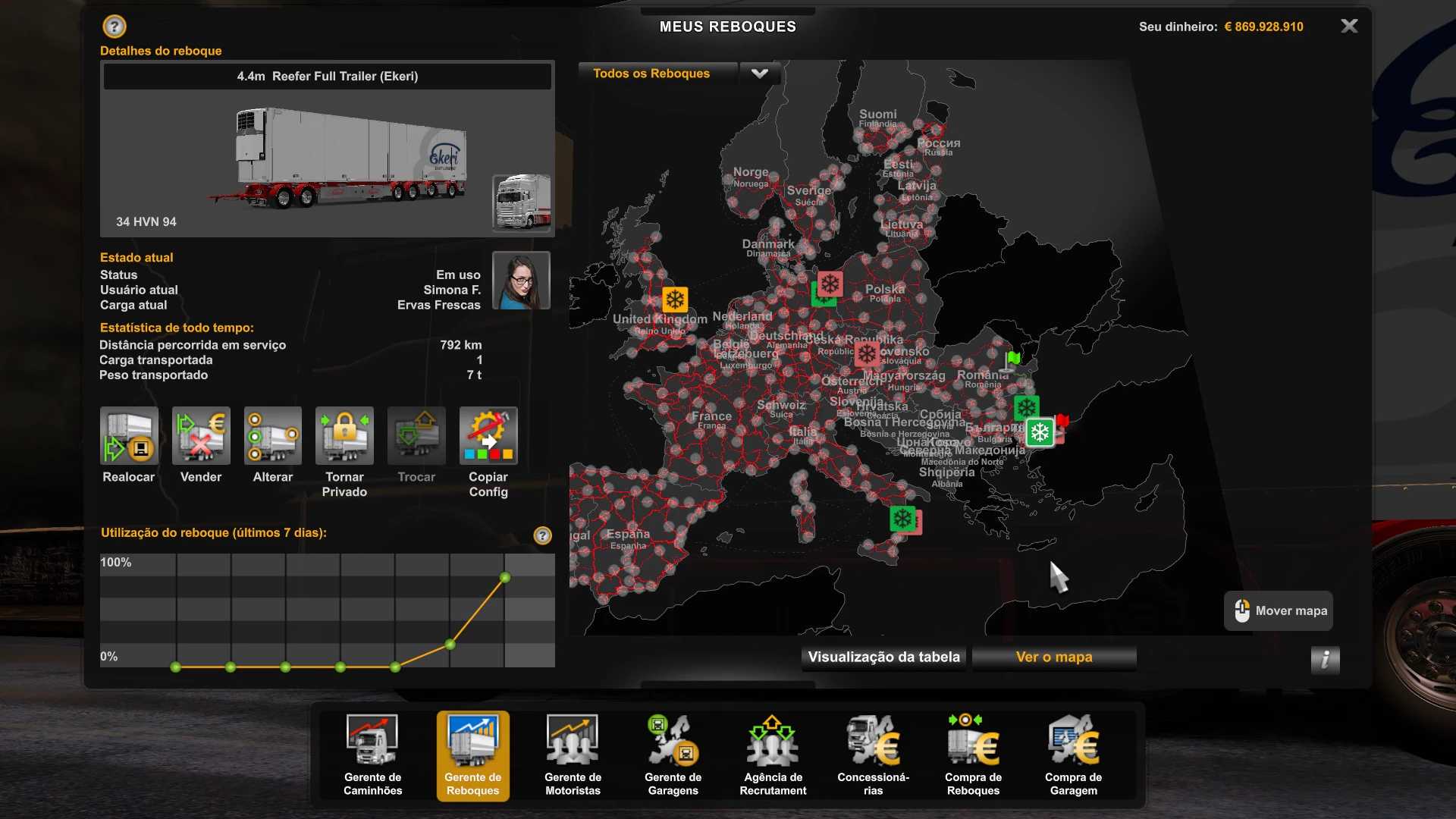This screenshot has width=1456, height=819.
Task: Select the Ver o mapa tab
Action: pyautogui.click(x=1053, y=657)
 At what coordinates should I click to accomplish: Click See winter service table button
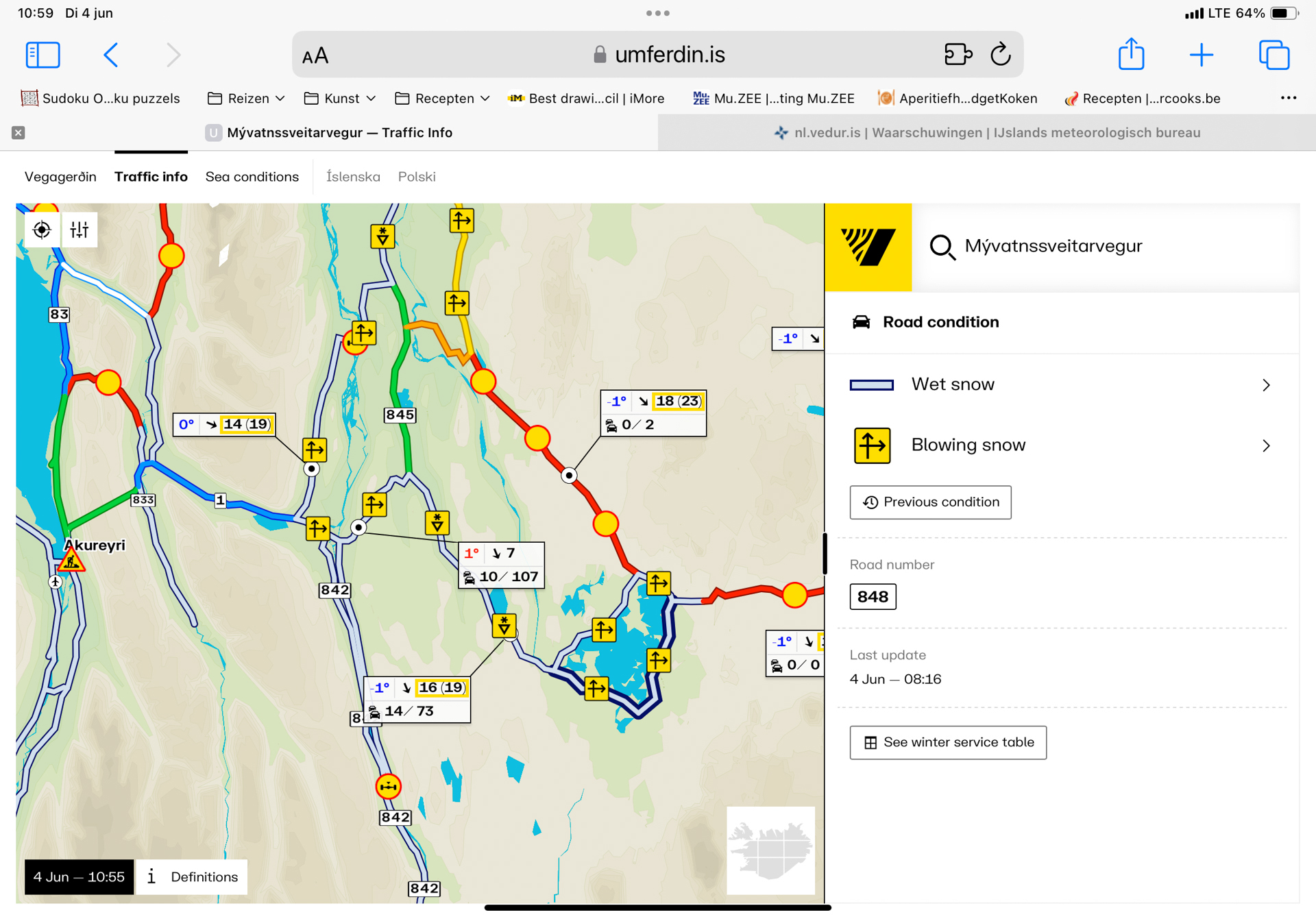pyautogui.click(x=948, y=742)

···

Would you restate word for word only the lines from the one containing "At what coordinates" to the final line of the material, both ends included, without any pictures?

#### [Output below]
 At what coordinates should I click to accomplish: Click See winter service table button
pyautogui.click(x=948, y=742)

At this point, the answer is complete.